→ **WHAT NEEDS TO BE DONE**: An exact transcript of every entry is required, without any of the pictures.
○ ○ ○ ○ ○
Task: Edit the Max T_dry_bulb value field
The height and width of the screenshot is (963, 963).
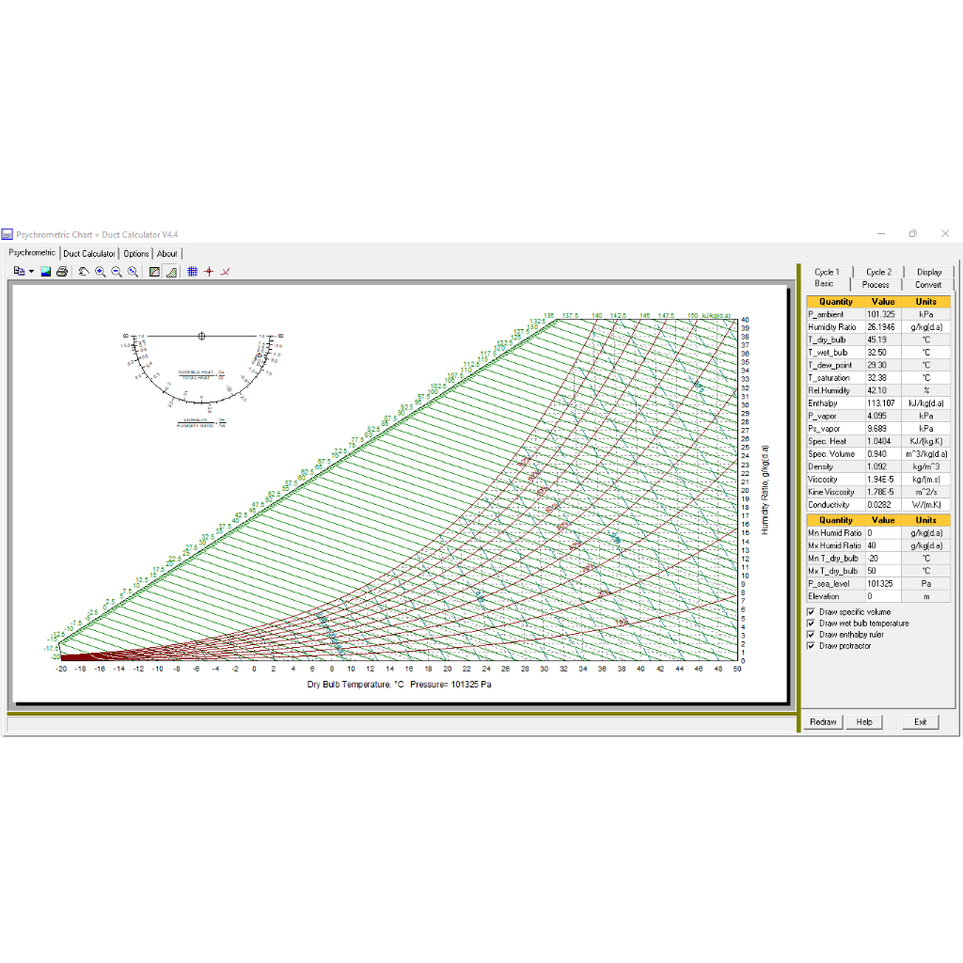Action: click(x=883, y=570)
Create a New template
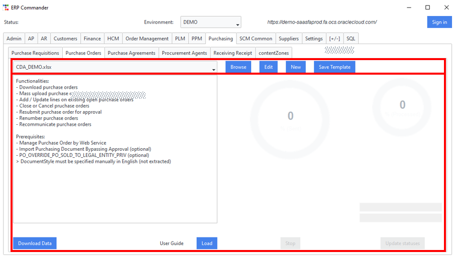 coord(296,67)
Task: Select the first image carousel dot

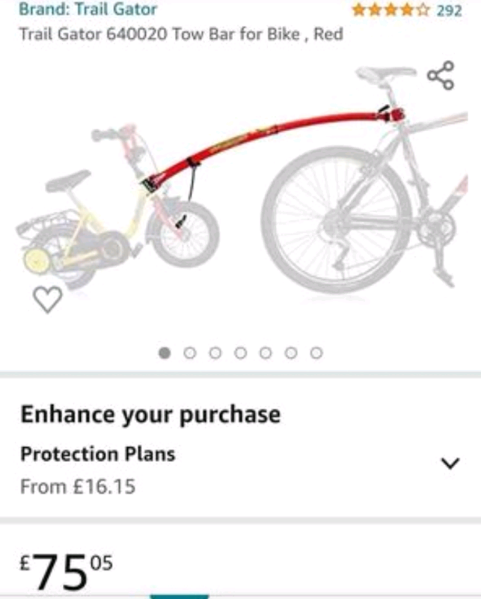Action: (x=165, y=353)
○ ○ ○ ○ ○
→ **OUTPUT**:
Task: Edit the Max T_dry_bulb value field
The height and width of the screenshot is (963, 963).
Action: click(x=883, y=570)
Create a New template
 coord(296,67)
Task: Select the first image carousel dot

Action: (x=165, y=353)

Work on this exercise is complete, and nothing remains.